Rachel Scherer and her husband Bruce are representative of a new wave of farmers who combine science backgrounds with love and respect for the land. In 2004, Rachel began making her cheeses. “I learned in my kitchen,” she says. “My first career was in science, so my comfort with experimentation let me fool around, make mistakes, and learn from them.” Husband Bruce “manages the pastures and the infrastructure. He and I designed, constructed and outfitted the barns and dairy ourselves. Bruce also raises woodland pastured hogs and broilers on the farm.”
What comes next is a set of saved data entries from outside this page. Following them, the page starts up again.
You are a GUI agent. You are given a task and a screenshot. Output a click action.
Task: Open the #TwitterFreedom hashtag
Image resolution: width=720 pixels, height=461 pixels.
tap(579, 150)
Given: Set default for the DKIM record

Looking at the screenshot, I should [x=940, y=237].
“Our land was 100% wooded 40 years ago,” Rachel explains. “The many stone walls reveal there once were pastures, and we have been re-creating them using animals as an integral part of the process. We cut, then run hogs on newly cut areas. The next year we let the goats forage on the stump sprouts in spring, then seed cover crops, and let them graze again in fall before seeding pasture grasses and forbs. Once established, the goats are rotated through the forage stands so that they graze ‘belly-to-knee’ – they are never eating down to the ground. Broilers follow the goats, depositing their rich manure to fertilize regrowth. The system builds healthy soil and healthy animals…we are what THEY eat!”
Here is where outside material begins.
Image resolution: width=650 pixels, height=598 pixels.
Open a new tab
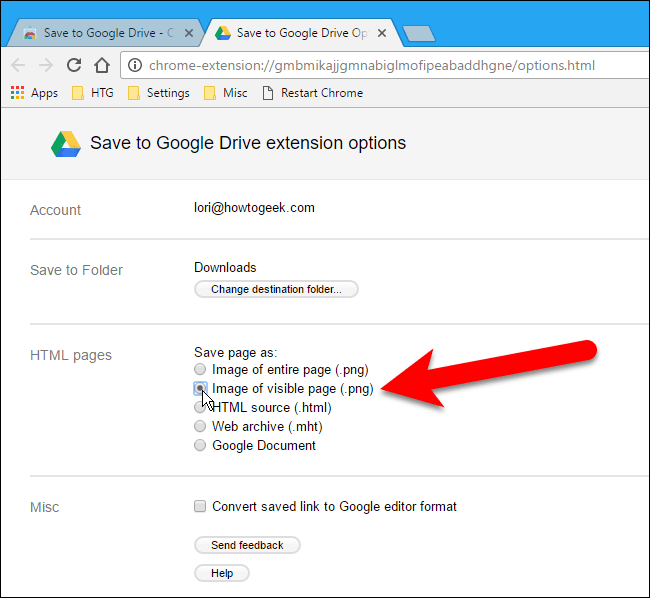(418, 34)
Rachel started like many, “as a homestead cheesemaker, feeding our extended family and our neighborhood with foods I believe are valuable for health and well-being. When we decided to become a licensed dairy and sell our products off the farm, we committed to maintaining the outlook of nourishing a family. Our processes and our products are simple, and I want more than anything else for the clean, freshness of sun and spring water and pasture to be the dominant flavors.”
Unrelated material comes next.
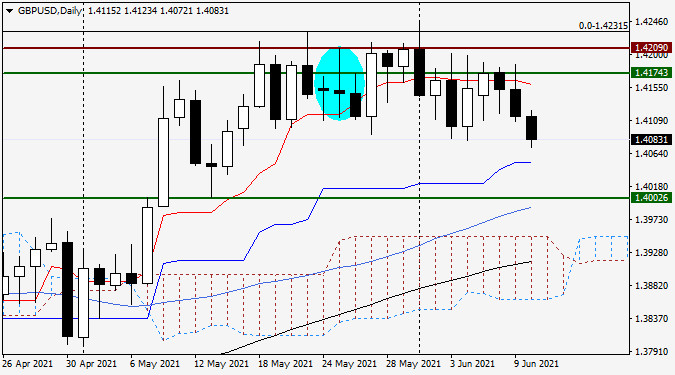This screenshot has width=675, height=375.
Task: Click the last black candle on 10 Jun
Action: (x=531, y=128)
For Rachel, the process of transformation is fascinating. You can hear her passion, “The endless variety of flavors that come from combinations of culture time and temperature, the amazing ways that shape and gravity affect texture – I love the creativity.” In her previous life, Rachel was a Research Fellow in Structural Biology UMASS Amherst.
Does she use her own milk? “Only!” Rachel says. The milk is provided by her fourteen LaMancha does.
Fermented milks: yogurt, kefir
Fresh Cheese: soft lactic ferments: chevre, labne
Brine-aged raw milk Bulgarian-style Feta
Aged raw milk oil-rubbed with smoked paprika “Cabra Rojo” – mesophilic washed-curd gouda-process elastic paste, sweet palate.
Aged raw milk natural rind “Pascolo di Primavera” – similar to cacciota, thermophilic toma-process : can be eaten soft and young, semi-hard middle aged, or left to become a hard grating cheese
Little White Goat Dairy has a farm store, open April-December 7 days 8am-6pm. Tours are by appointment only.